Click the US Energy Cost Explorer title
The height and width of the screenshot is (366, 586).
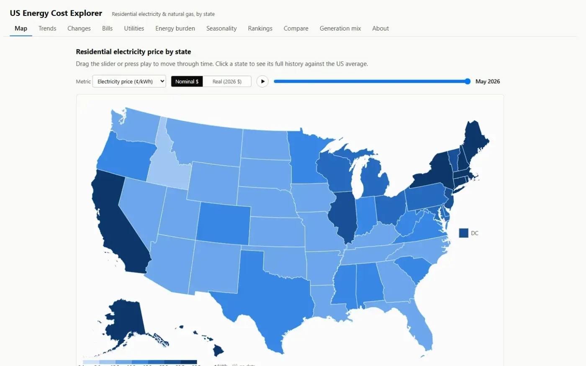click(56, 13)
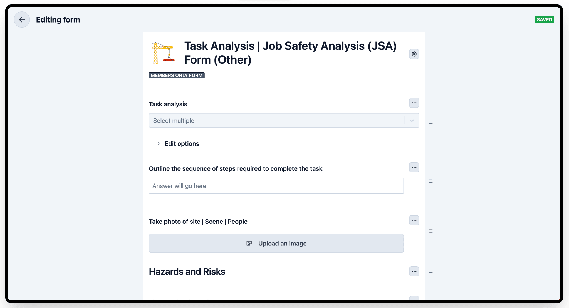Click the Answer will go here field
The image size is (569, 308).
tap(276, 186)
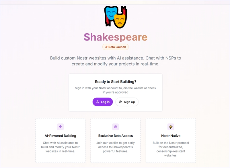Viewport: 230px width, 168px height.
Task: Click the person icon inside Log in
Action: (x=98, y=102)
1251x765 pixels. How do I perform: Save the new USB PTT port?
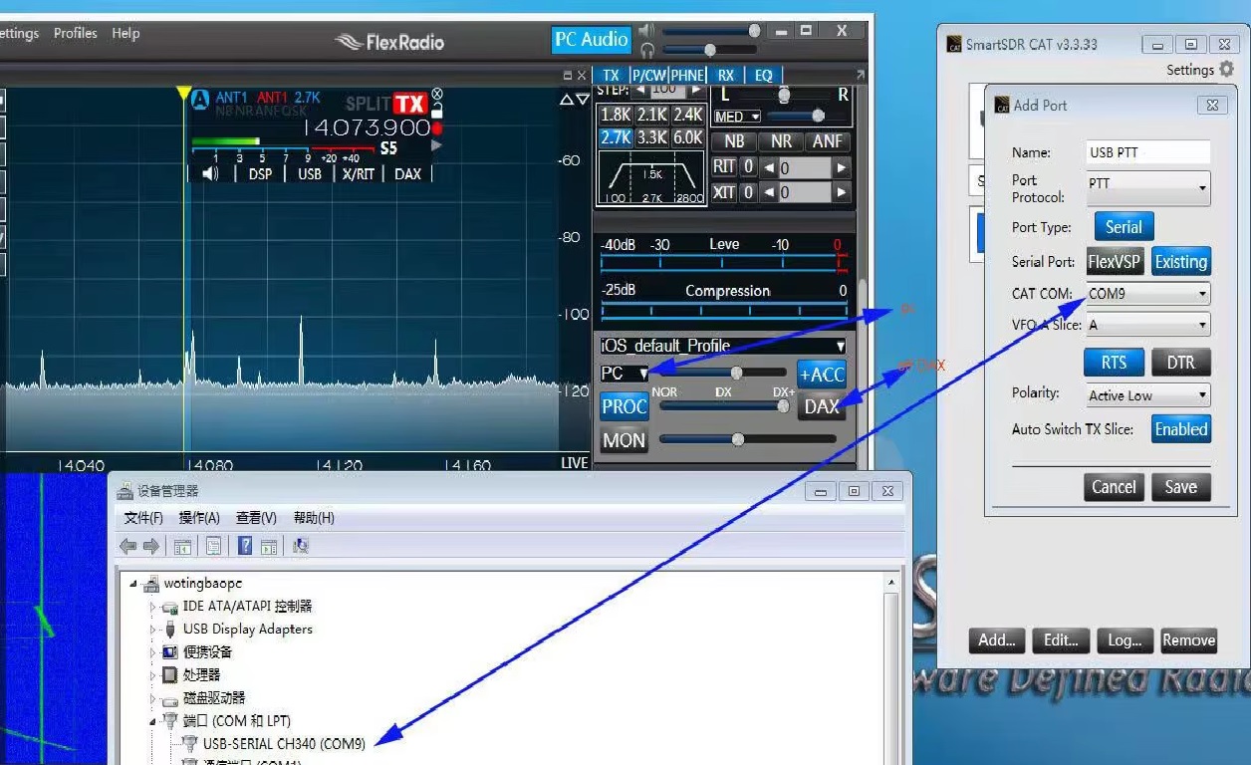(x=1180, y=487)
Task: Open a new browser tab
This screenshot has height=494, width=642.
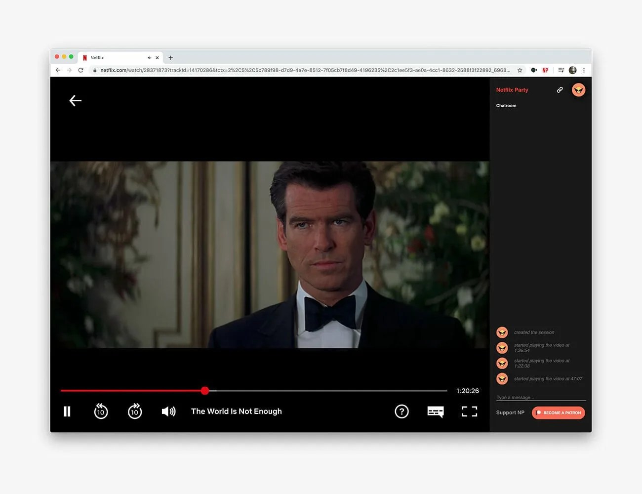Action: 171,58
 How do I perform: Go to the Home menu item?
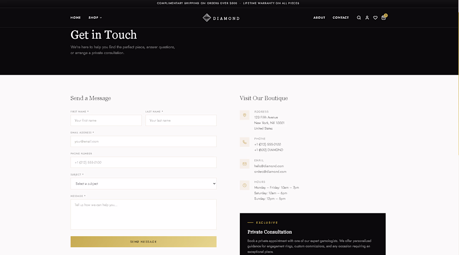[x=76, y=18]
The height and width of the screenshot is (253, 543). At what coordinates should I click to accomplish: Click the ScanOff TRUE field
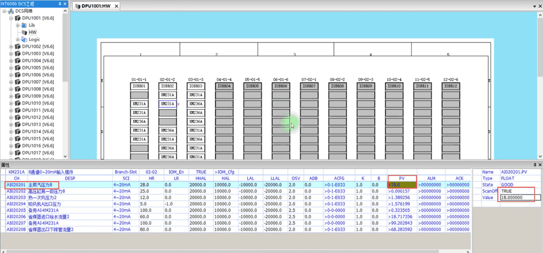[x=516, y=191]
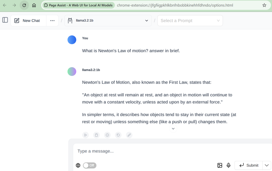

____________

_Problem description_
Write the records out again verbatim and omit the pictures they contain.

_Result_
Click the US Energy Cost Explorer title
The height and width of the screenshot is (366, 586).
click(56, 13)
Click the Answer will go here field
The image size is (569, 308).
tap(276, 186)
Viewport: 230px width, 168px height.
Task: Click the person icon inside Log in
Action: (x=98, y=102)
1251x765 pixels. How do I perform: Save the new USB PTT port?
(x=1180, y=487)
Task: Open a new browser tab
This screenshot has height=494, width=642.
Action: 171,58
 How do I perform: Go to the Home menu item?
[x=76, y=18]
The height and width of the screenshot is (253, 543). At what coordinates should I click to accomplish: Click the ScanOff TRUE field
[x=516, y=191]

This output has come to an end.